WORK REQUIRED
Render the data starting with the line that contains "Locate an element on the screen." and going on through the line that contains "What do you see at coordinates (852, 396)" as a JSON list of strings, one string per line, skipping blank lines. Leave the pictures out of the answer.
start SUPPLIED DATA
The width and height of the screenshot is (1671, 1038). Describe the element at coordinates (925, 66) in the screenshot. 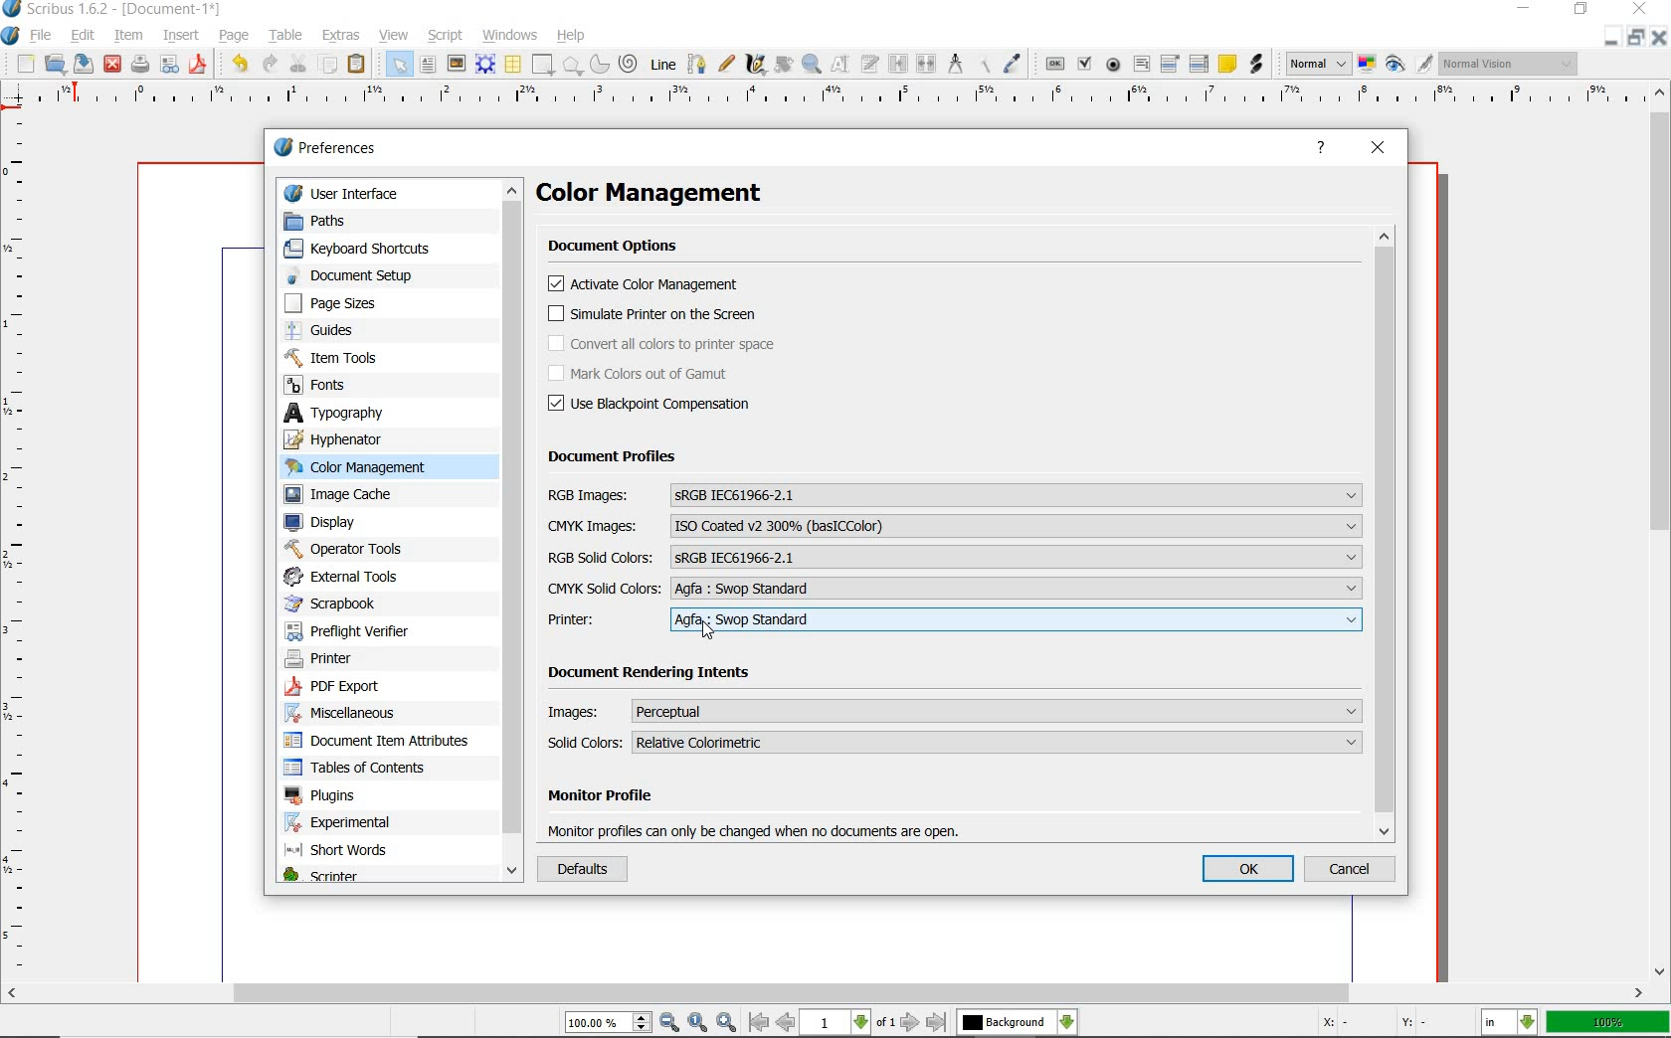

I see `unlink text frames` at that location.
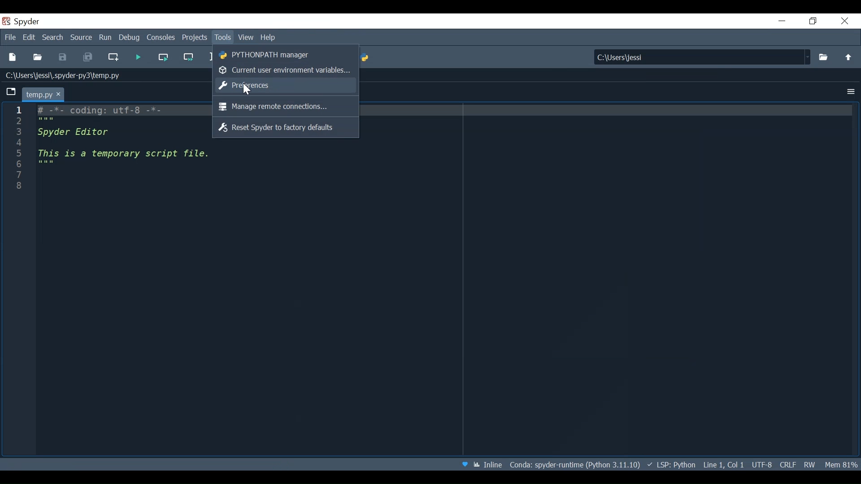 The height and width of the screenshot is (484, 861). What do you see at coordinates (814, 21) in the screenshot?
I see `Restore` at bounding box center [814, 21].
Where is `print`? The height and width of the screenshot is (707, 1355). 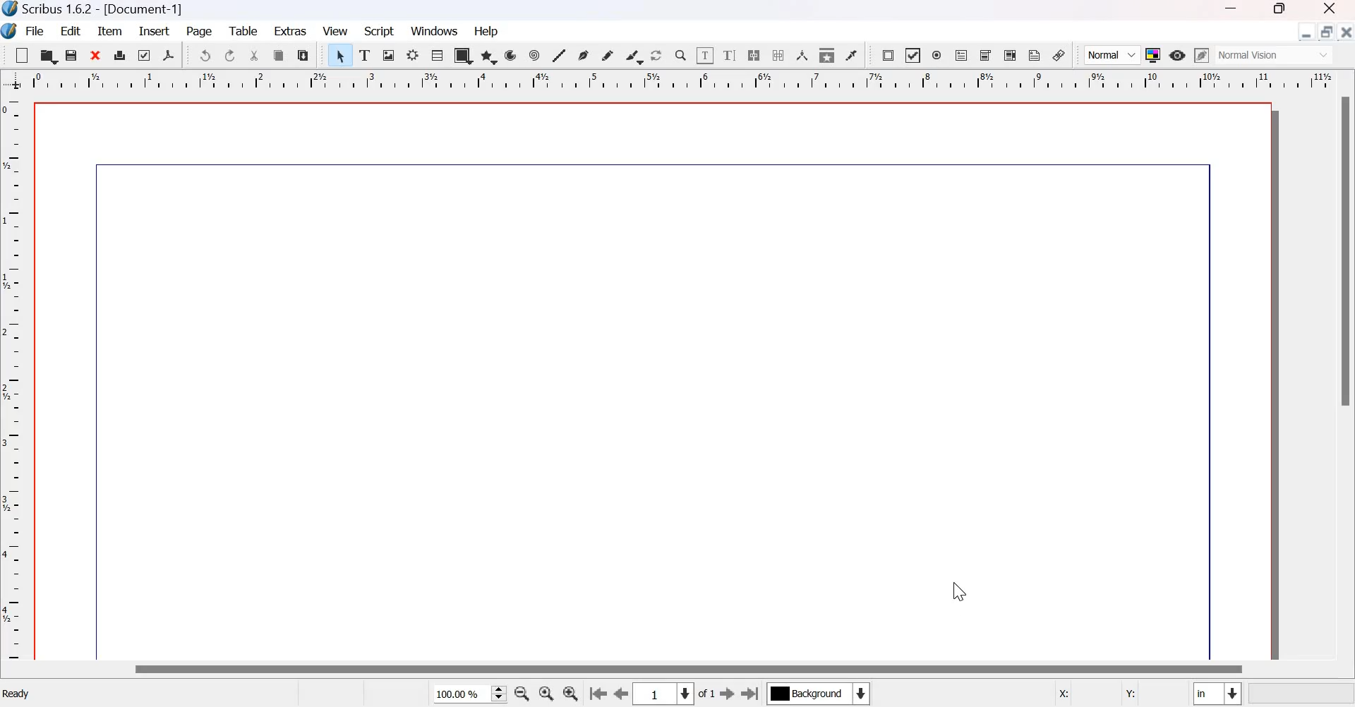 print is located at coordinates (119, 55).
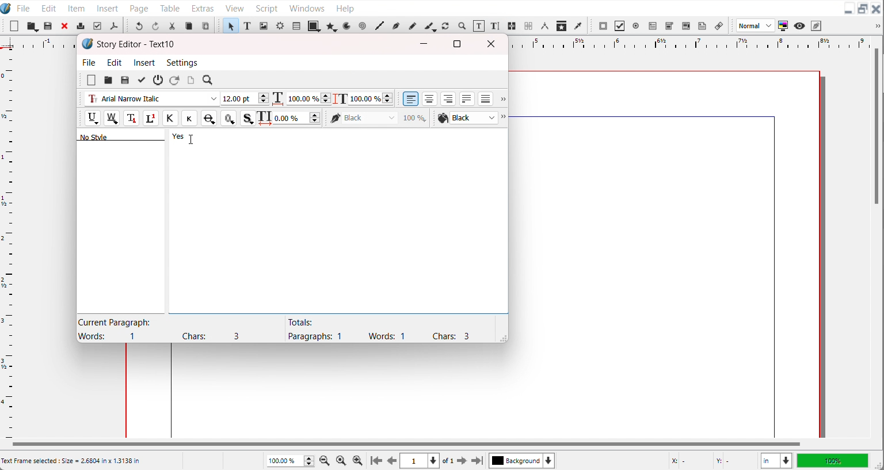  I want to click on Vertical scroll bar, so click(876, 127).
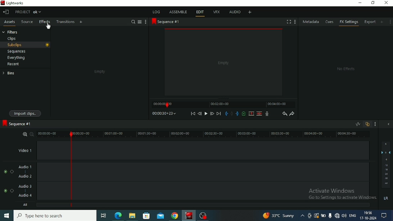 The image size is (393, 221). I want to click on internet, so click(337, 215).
end SUPPLIED DATA
start SUPPLIED DATA
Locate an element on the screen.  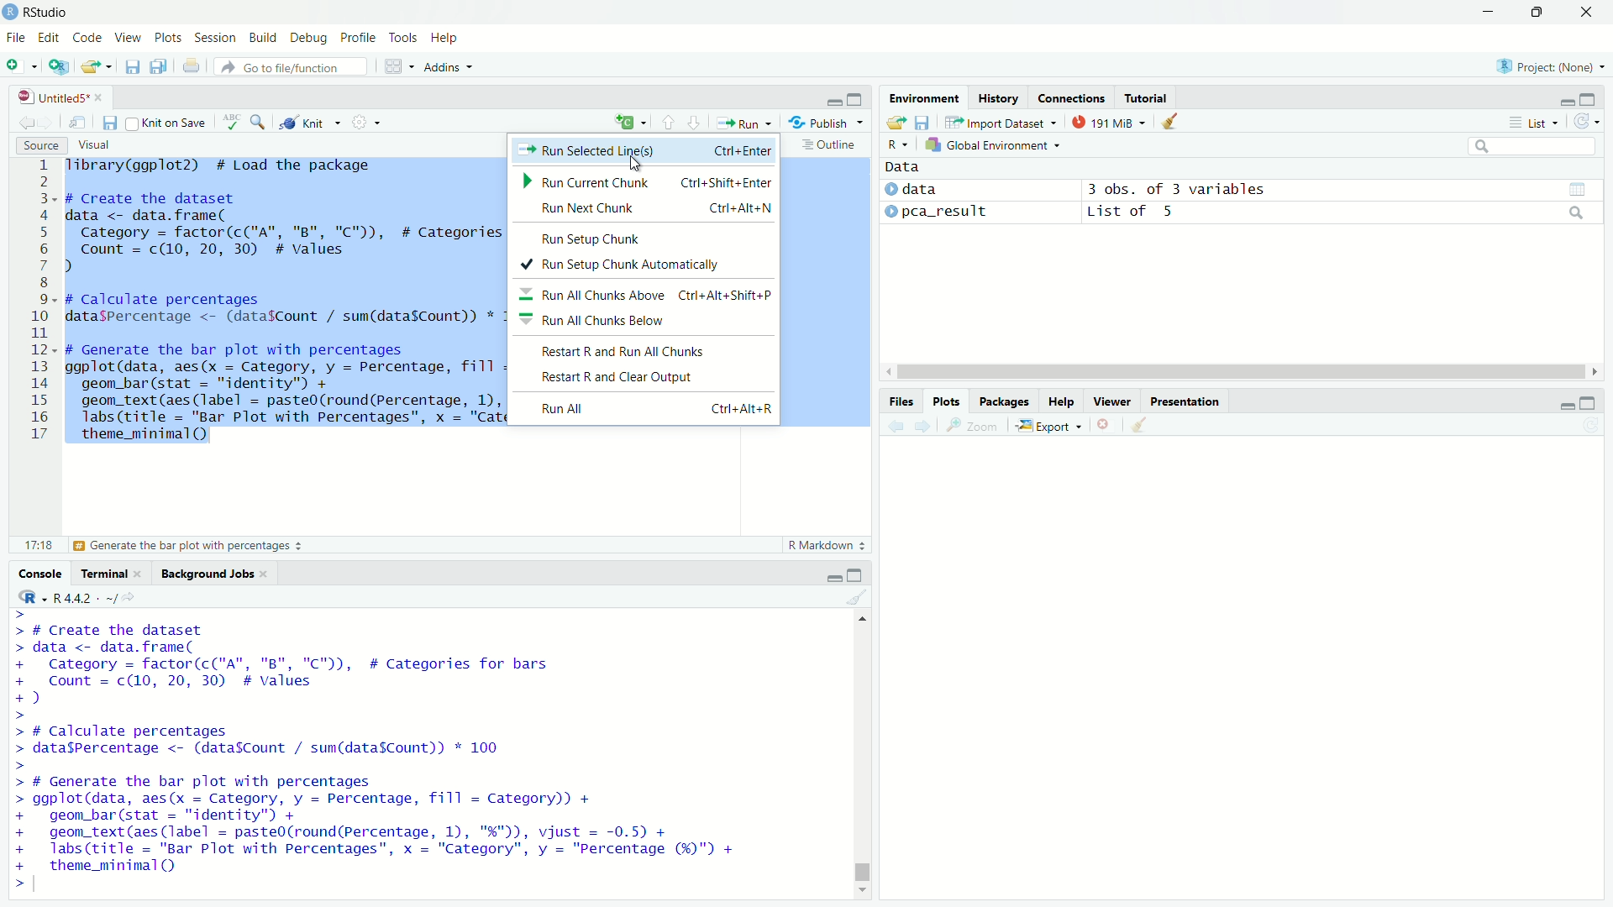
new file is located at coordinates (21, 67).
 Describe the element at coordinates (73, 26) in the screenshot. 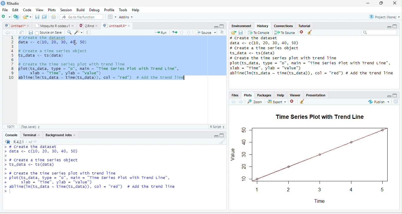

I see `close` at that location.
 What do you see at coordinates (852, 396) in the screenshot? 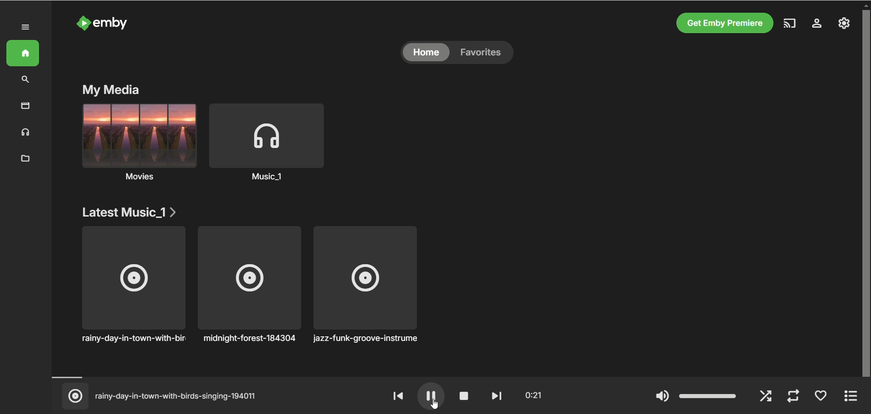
end SUPPLIED DATA
ANSWER TO THIS EXERCISE
[
  "Locate an element on the screen.  ",
  "new file is located at coordinates (21, 67).",
  " Describe the element at coordinates (73, 26) in the screenshot. ",
  "I see `close` at that location.",
  " What do you see at coordinates (852, 396) in the screenshot? "
]